YOUR TASKS:
[1] Rewrite the motorway discussion from "The first proposal" up to and including "London Box plan?", changing "roundabout" to "interchange".
[2] List every motorway the motorway discussion names.

── SOURCE TEXT

The first proposal followed a route which blended best with the countryside,
had good junctions, and fewer less abrupt curves in it - just a shame they
never built it as planned. Now we have a crowded dual carriageway way which
grinds to a halt when vehicles break down due to the lack of a hard
shoulder!
The roundabout is there, missing the eastern side. I thought it had
originally had a link road to the A1, but I'm not sure.
> M3- Projected extention further into London (IIRC)
London Box plan?
> M4- Junction 31. Anyone got any ideas?
A469 Caerphilly exit, I always thought.
> M8- Junctions 6-8. Road never built as motorway. Also various stup-end
> slip roads in Glasgow City Centre
The missing sliproads were where the eastern side of the city centre box was
meant to start, but was never built. When the M74's finished though... who
knows!

────
── COLLECTED MATERIAL

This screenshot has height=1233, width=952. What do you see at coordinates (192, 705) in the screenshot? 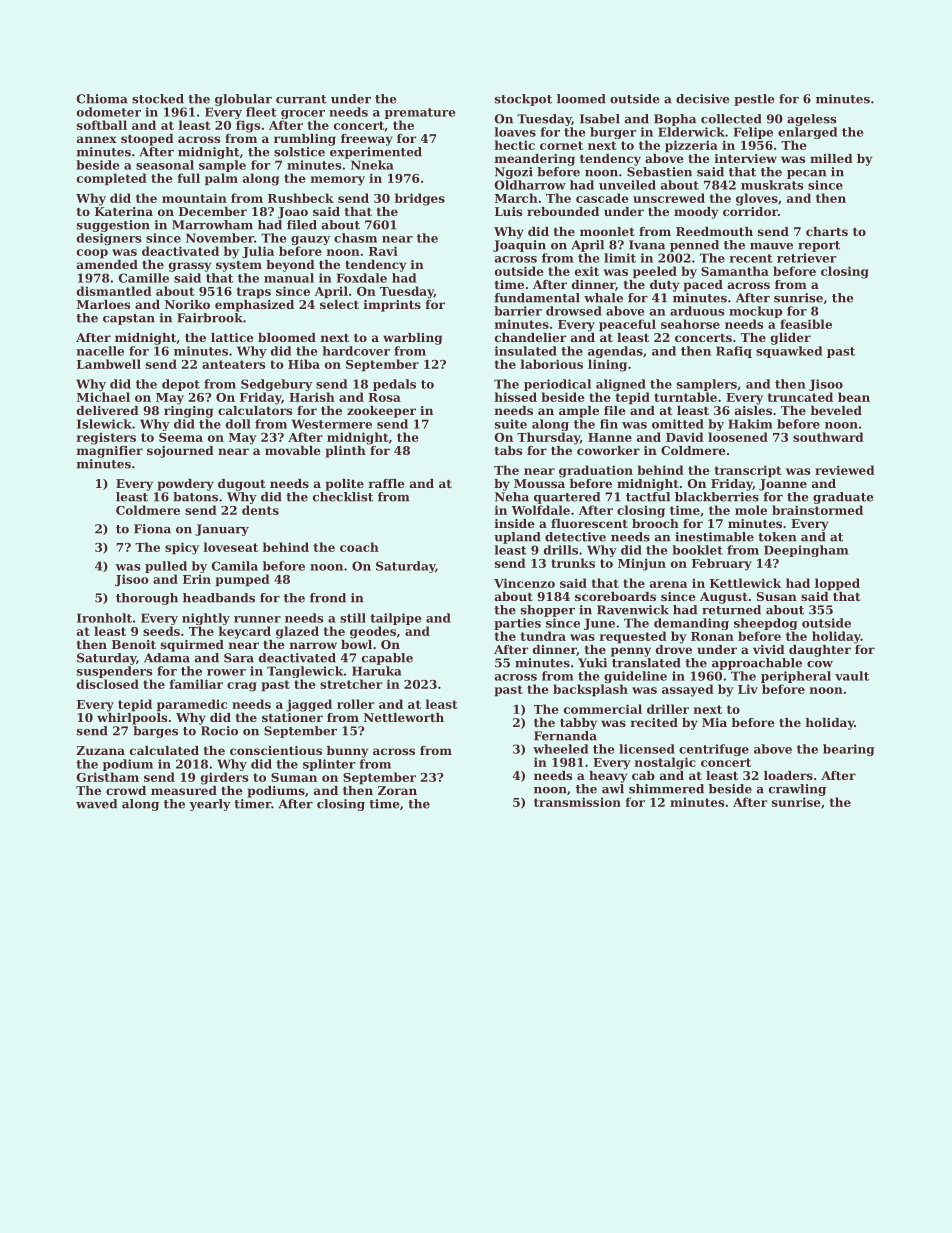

────

ANSWERS FOR THE EXERCISE:
[1]
The first proposal followed a route which blended best with the countryside,
had good junctions, and fewer less abrupt curves in it - just a shame they
never built it as planned. Now we have a crowded dual carriageway way which
grinds to a halt when vehicles break down due to the lack of a hard
shoulder!
The interchange is there, missing the eastern side. I thought it had
originally had a link road to the A1, but I'm not sure.
> M3- Projected extention further into London (IIRC)
London Box plan?

[2] M3, M4, M8, M74